One of my friends and I had a good conversation about that comment, we're still having in it fact, but I had to take time out to blog this. My reply to that statement was:

"that's why ppl keep ending up in the same kinds of relationships because they don't realise they're just finding people to treat them the way they unconsciously feel they deserve"

Interestingly enough, if this is how you are, the tricky part isn't acknowledging this behaviour in yourself, we both agreed that the hardest part would be figuring out how to change. Once you've built up a pattern of this kind of behaviour, your significant other or close friends will probably think that you've lost your mind and that there must be some outside force or person influencing you becaue 'change' will be so out of character.

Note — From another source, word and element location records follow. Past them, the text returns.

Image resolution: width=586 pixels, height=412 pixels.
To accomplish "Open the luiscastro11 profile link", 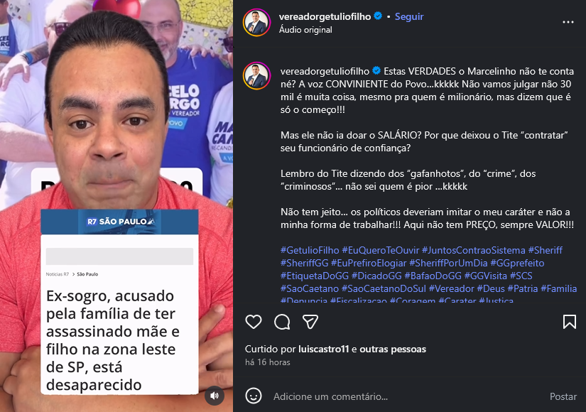I will coord(323,349).
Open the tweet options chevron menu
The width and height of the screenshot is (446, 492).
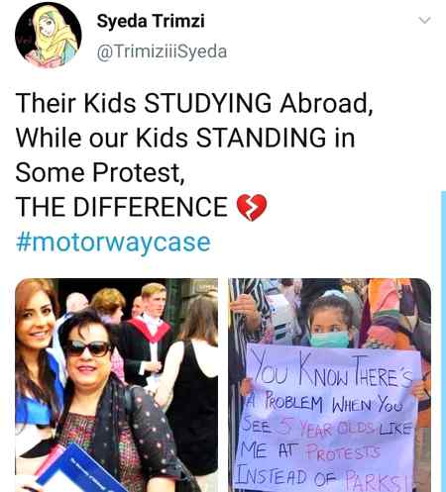(x=424, y=20)
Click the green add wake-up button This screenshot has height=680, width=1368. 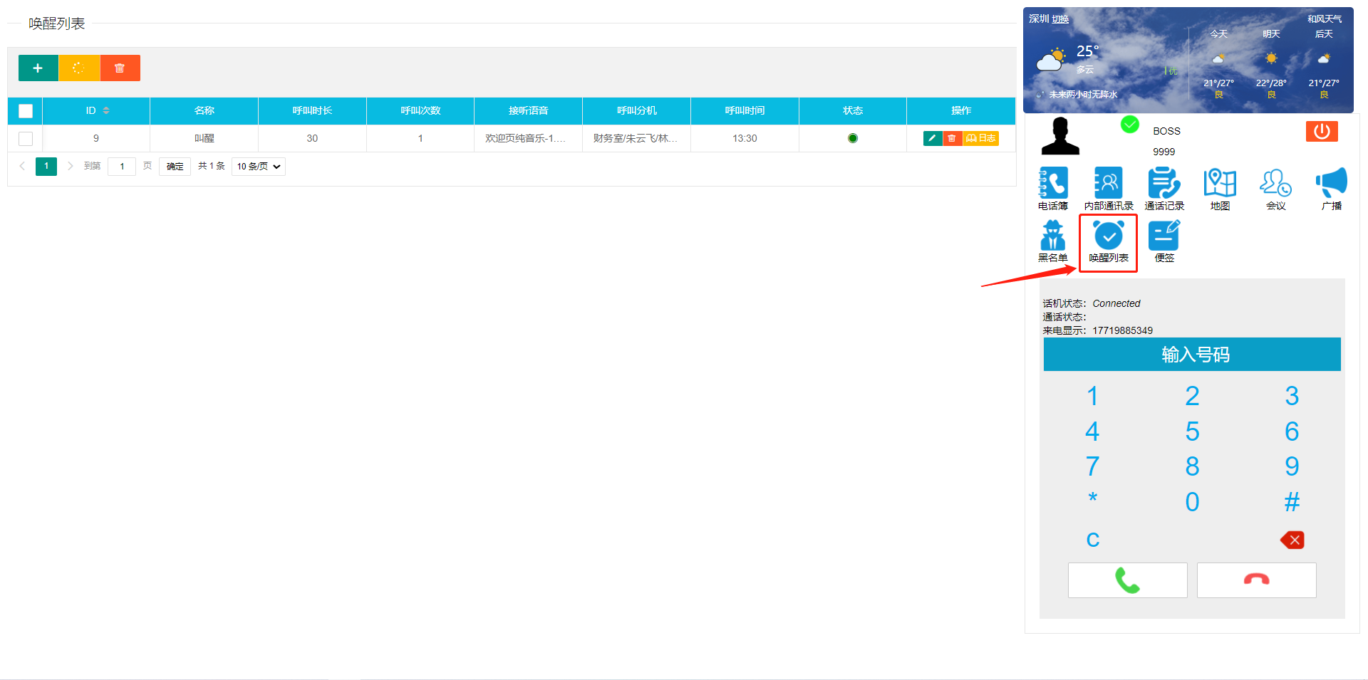pos(38,68)
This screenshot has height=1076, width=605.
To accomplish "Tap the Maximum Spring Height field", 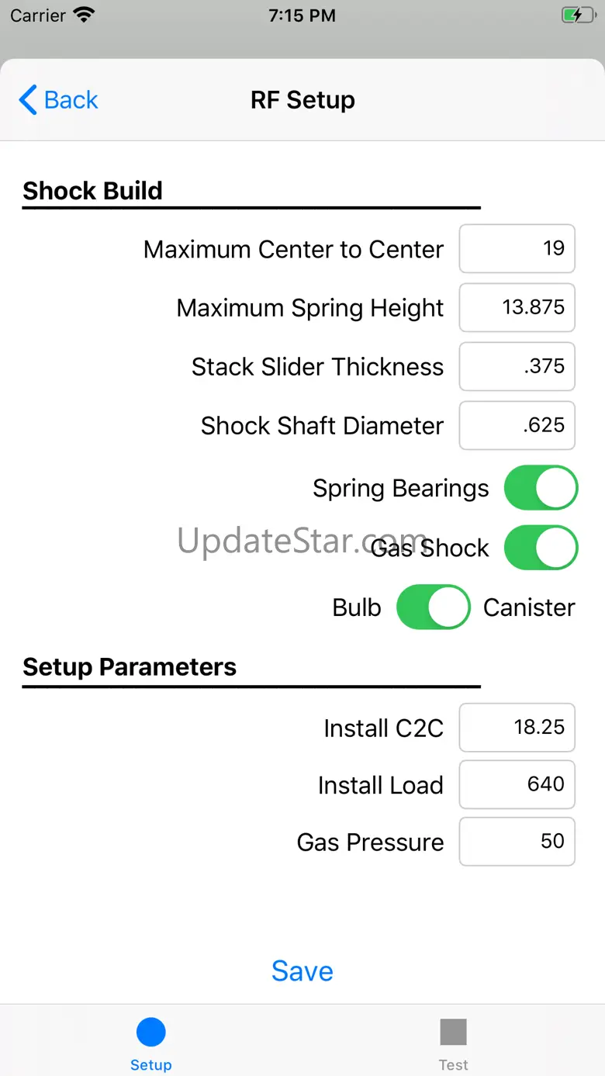I will tap(517, 308).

Sometimes people decide to hold everything inside, rather than deal with it all, but then there's alsways the risk of the 'pressure cooker' effect. So much is held inside for so long that the person starts letting off pressure in sharp, violent bursts at random or at the drop of a hat. Now if there are people around saying, "Well all you need to do is express yourself better," that might not help, because what I've found is that unless you're expressing the view that people want to hear, then you could be an orator worthy of Toastmasters International, it won't make one whit of a difference.

I think that one of the key things though is to stick to that desire to change. It's never easy, and other people will always be resistant to the change because let's face it, the person probably let the significant other/friends get really comfortable with the old situation.

Life... definitely not a box of chocolates. But to be honest, there is some sweet candy thrown in with all the sours.